Russia tried to pay in rubles for two dollar-denominated bonds maturing on April 4, S&P said in a note on Friday. The agency said it was a “selective default” as investors were unlikely to be able to convert rubles into “dollars equivalent to the amounts originally due”.
According to S&P, selective default is declared when an enterprise has failed to meet a specific obligation but not all of its debt.
Moscow has a grace period of 30 days from April 4 to make payments of capital and interest, but S&P said it did not expect to convert them into dollars given Western sanctions, which undermine its “willingness and technical ability to comply” with its obligations. you are.

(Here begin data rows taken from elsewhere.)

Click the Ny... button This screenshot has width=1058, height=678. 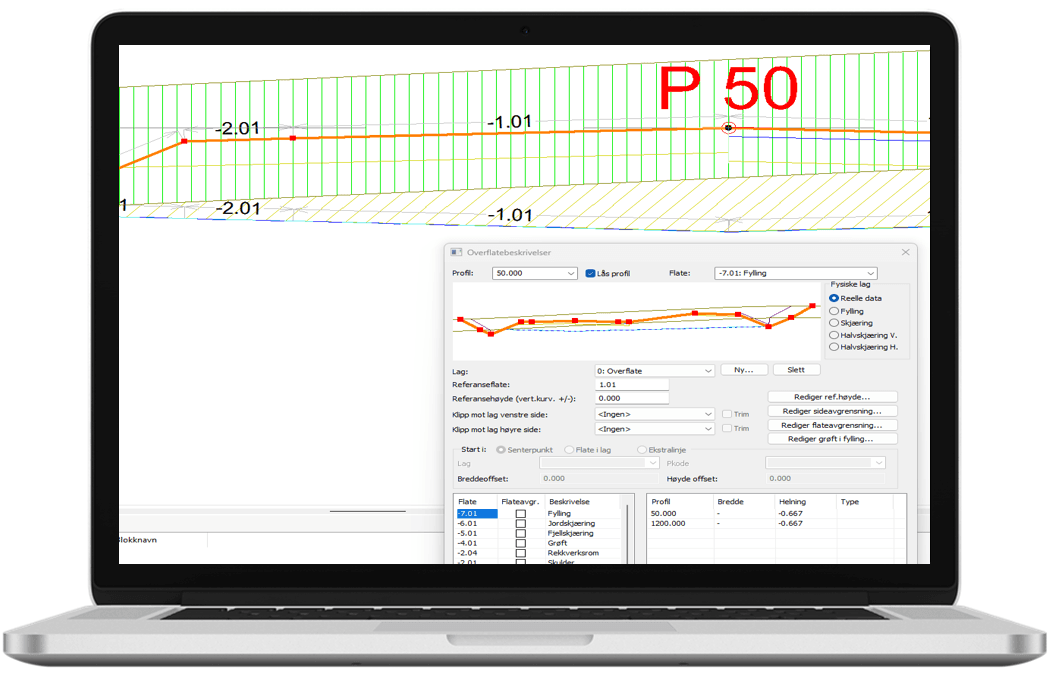743,370
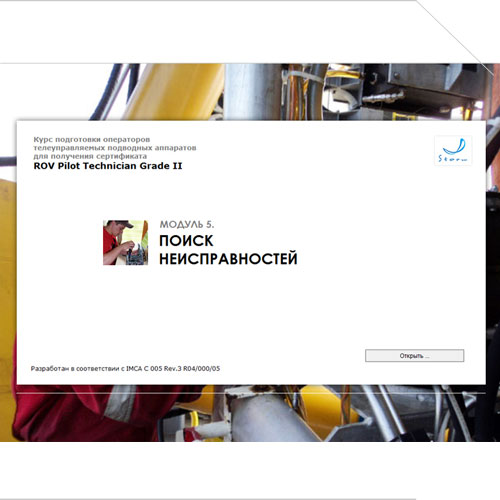Click the IMCA C 005 Rev.3 footer text

tap(125, 368)
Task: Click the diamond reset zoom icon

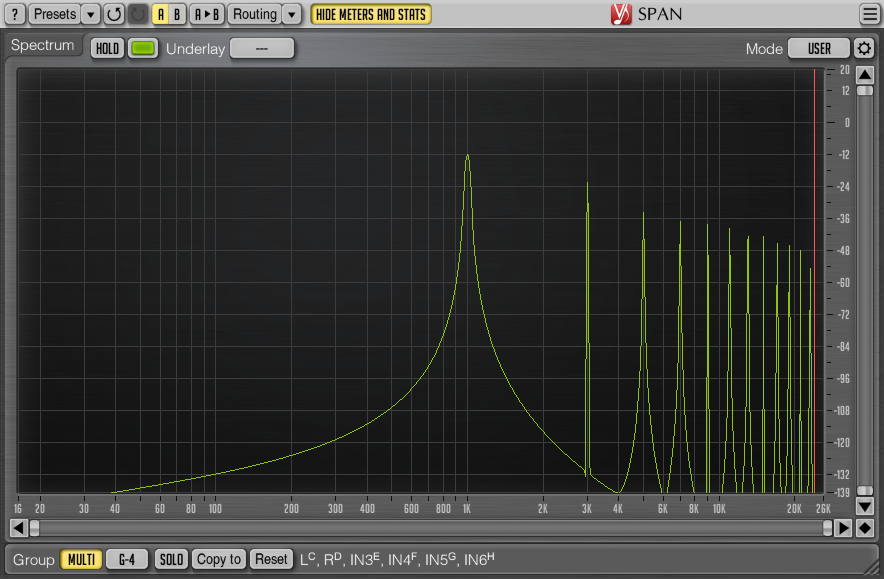Action: click(865, 528)
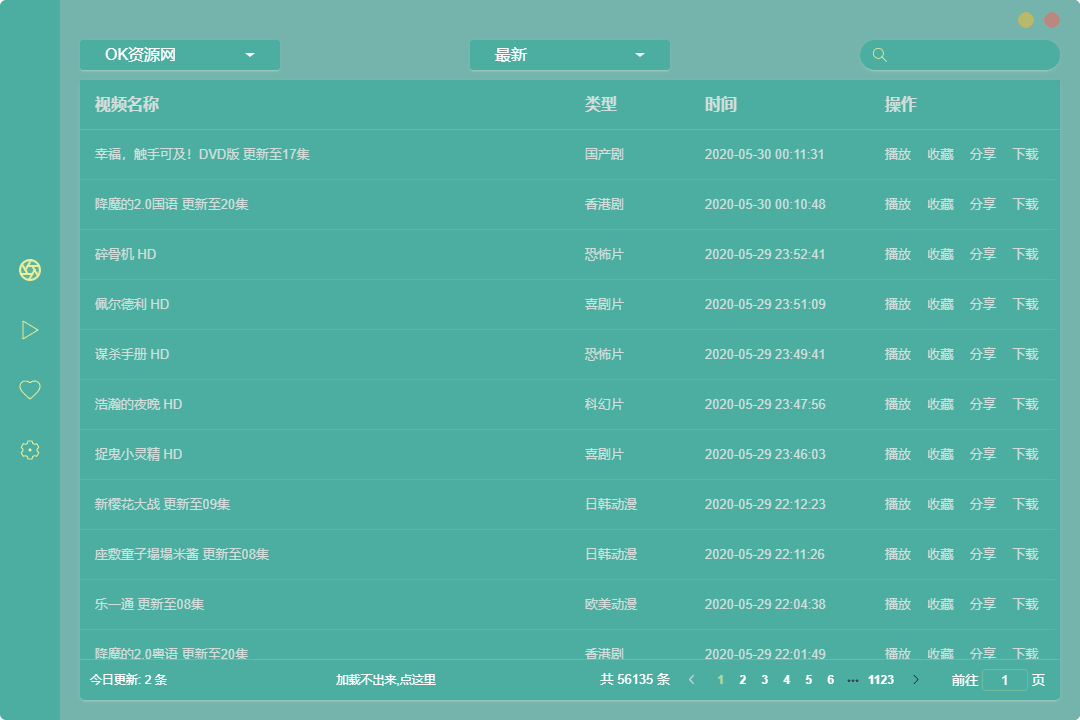
Task: Play 碎骨机 HD using its 播放 link
Action: (x=898, y=254)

The complete default on foreign currency will be Russia’s first in more than a century, when Bolshevik leader Vladimir Lenin gave up bonds issued by the tsarist government.
Russia has no access to approximately $ 315 billion of its foreign exchange reserves as a result of Western sanctions imposed following its invasion of Ukraine. Until last week, the United States allowed Russia to use some of its frozen assets to pay off certain investors in dollars. Since then, however, the US Treasury Department has blocked the country’s access to its reserves in US banks, part of its efforts to increase pressure on Russian President Vladimir Putin and further reduce his military basket.
JPMorgan estimates that Russia had about $ 40 billion in foreign currency debt at the end of last year, about half of which was held by foreign investors.
Moscow is preparing to go to court
Russia is now planning legal action.
“We will sue because we have taken all necessary actions to get investors to receive their payments,” Finance Minister Anton Siluanov told the pro-Kremlin newspaper Izvestia on Monday.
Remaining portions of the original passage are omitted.